▸ Exercise goal: Starting from the line that holds "678x555 pixels.", print each remaining line of the entries exactly, ending with the last.

Start of The records

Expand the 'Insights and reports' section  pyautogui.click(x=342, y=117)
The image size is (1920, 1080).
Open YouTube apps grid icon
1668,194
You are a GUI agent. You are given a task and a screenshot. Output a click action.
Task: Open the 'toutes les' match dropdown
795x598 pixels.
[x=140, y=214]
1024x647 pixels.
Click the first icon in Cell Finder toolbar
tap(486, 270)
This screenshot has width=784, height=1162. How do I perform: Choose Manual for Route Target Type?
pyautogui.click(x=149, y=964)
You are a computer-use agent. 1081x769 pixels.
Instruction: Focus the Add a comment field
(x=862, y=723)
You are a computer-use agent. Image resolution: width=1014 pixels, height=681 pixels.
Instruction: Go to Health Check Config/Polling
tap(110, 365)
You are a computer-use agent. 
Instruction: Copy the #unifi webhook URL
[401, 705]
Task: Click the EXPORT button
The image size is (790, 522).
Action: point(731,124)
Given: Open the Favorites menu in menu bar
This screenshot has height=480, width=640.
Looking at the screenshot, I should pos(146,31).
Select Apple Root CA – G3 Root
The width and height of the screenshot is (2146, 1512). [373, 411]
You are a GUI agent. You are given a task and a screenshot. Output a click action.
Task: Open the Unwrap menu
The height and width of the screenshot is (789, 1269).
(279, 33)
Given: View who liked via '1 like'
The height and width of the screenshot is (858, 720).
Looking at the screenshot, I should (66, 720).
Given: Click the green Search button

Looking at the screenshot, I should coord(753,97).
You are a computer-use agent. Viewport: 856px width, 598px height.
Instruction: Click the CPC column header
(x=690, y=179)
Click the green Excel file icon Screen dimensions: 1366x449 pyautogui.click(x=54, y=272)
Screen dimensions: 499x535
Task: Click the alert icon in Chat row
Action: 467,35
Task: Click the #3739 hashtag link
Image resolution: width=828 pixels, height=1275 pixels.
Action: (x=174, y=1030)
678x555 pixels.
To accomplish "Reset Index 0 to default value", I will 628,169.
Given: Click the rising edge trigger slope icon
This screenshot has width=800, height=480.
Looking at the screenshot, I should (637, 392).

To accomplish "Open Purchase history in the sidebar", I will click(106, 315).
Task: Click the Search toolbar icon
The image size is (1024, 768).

End of The records

▸ Answer to this problem:
678x555 pixels.
To accomplish "Reset Index 0 to default value", I will 628,169.
Given: Click the rising edge trigger slope icon
This screenshot has width=800, height=480.
Looking at the screenshot, I should (637, 392).

To accomplish "Open Purchase history in the sidebar", I will click(106, 315).
Task: Click the Search toolbar icon
The image size is (1024, 768).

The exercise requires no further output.